» TASK TO CARRY OUT: What the task needs is the data below, written out verbatim.

Stored data entries
----------

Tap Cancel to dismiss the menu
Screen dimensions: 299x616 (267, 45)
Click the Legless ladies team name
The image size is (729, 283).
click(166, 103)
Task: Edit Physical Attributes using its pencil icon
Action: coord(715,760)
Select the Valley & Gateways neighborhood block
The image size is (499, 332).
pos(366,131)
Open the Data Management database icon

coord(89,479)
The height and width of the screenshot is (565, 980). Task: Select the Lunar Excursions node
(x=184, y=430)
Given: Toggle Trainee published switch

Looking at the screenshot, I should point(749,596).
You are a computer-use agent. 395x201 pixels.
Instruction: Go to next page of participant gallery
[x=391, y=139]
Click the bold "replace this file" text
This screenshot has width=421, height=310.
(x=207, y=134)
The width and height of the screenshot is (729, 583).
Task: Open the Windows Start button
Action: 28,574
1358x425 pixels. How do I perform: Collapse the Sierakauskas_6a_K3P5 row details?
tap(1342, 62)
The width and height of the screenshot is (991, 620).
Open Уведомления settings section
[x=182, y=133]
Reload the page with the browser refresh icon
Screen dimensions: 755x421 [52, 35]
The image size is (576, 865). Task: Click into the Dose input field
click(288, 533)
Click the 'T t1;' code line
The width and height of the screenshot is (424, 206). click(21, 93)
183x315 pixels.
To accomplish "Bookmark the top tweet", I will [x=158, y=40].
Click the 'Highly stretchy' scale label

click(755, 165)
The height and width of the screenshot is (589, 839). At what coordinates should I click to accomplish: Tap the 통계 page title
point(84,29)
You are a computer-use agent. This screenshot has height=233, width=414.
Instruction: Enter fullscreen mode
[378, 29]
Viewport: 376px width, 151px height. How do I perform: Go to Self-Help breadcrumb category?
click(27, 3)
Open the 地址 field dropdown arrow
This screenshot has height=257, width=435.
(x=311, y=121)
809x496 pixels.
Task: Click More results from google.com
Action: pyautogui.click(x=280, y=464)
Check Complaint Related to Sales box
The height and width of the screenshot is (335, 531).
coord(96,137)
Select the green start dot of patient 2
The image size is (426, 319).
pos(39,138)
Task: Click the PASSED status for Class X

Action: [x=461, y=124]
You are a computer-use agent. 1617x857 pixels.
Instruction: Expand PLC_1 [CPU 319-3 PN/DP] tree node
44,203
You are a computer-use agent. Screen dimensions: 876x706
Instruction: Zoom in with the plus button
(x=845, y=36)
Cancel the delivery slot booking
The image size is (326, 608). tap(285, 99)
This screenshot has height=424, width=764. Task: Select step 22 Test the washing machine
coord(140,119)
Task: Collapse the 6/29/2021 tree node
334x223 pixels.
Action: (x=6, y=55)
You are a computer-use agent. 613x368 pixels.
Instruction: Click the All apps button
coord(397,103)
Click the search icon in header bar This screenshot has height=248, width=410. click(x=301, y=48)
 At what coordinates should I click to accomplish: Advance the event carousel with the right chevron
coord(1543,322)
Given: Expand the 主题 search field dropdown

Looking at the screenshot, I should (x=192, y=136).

----------

» RESPONSE TO THIS EXERCISE:
Tap Cancel to dismiss the menu
Screen dimensions: 299x616 (267, 45)
Click the Legless ladies team name
The image size is (729, 283).
click(166, 103)
Task: Edit Physical Attributes using its pencil icon
Action: coord(715,760)
Select the Valley & Gateways neighborhood block
The image size is (499, 332).
pos(366,131)
Open the Data Management database icon

coord(89,479)
The height and width of the screenshot is (565, 980). Task: Select the Lunar Excursions node
(x=184, y=430)
Given: Toggle Trainee published switch

Looking at the screenshot, I should point(749,596).
You are a computer-use agent. 395x201 pixels.
Instruction: Go to next page of participant gallery
[x=391, y=139]
Click the bold "replace this file" text
This screenshot has width=421, height=310.
(x=207, y=134)
The width and height of the screenshot is (729, 583).
Task: Open the Windows Start button
Action: 28,574
1358x425 pixels. How do I perform: Collapse the Sierakauskas_6a_K3P5 row details?
tap(1342, 62)
The width and height of the screenshot is (991, 620).
Open Уведомления settings section
[x=182, y=133]
Reload the page with the browser refresh icon
Screen dimensions: 755x421 [52, 35]
The image size is (576, 865). Task: Click into the Dose input field
click(288, 533)
Click the 'T t1;' code line
The width and height of the screenshot is (424, 206). click(21, 93)
183x315 pixels.
To accomplish "Bookmark the top tweet", I will [x=158, y=40].
Click the 'Highly stretchy' scale label

click(755, 165)
The height and width of the screenshot is (589, 839). At what coordinates should I click to accomplish: Tap the 통계 page title
point(84,29)
You are a computer-use agent. This screenshot has height=233, width=414.
Instruction: Enter fullscreen mode
[378, 29]
Viewport: 376px width, 151px height. How do I perform: Go to Self-Help breadcrumb category?
click(27, 3)
Open the 地址 field dropdown arrow
This screenshot has height=257, width=435.
(x=311, y=121)
809x496 pixels.
Task: Click More results from google.com
Action: pyautogui.click(x=280, y=464)
Check Complaint Related to Sales box
The height and width of the screenshot is (335, 531).
coord(96,137)
Select the green start dot of patient 2
The image size is (426, 319).
pos(39,138)
Task: Click the PASSED status for Class X

Action: [x=461, y=124]
You are a computer-use agent. 1617x857 pixels.
Instruction: Expand PLC_1 [CPU 319-3 PN/DP] tree node
44,203
You are a computer-use agent. Screen dimensions: 876x706
Instruction: Zoom in with the plus button
(x=845, y=36)
Cancel the delivery slot booking
The image size is (326, 608). tap(285, 99)
This screenshot has height=424, width=764. Task: Select step 22 Test the washing machine
coord(140,119)
Task: Collapse the 6/29/2021 tree node
334x223 pixels.
Action: (x=6, y=55)
You are a computer-use agent. 613x368 pixels.
Instruction: Click the All apps button
coord(397,103)
Click the search icon in header bar This screenshot has height=248, width=410. click(x=301, y=48)
 At what coordinates should I click to accomplish: Advance the event carousel with the right chevron
coord(1543,322)
Given: Expand the 主题 search field dropdown

Looking at the screenshot, I should (x=192, y=136).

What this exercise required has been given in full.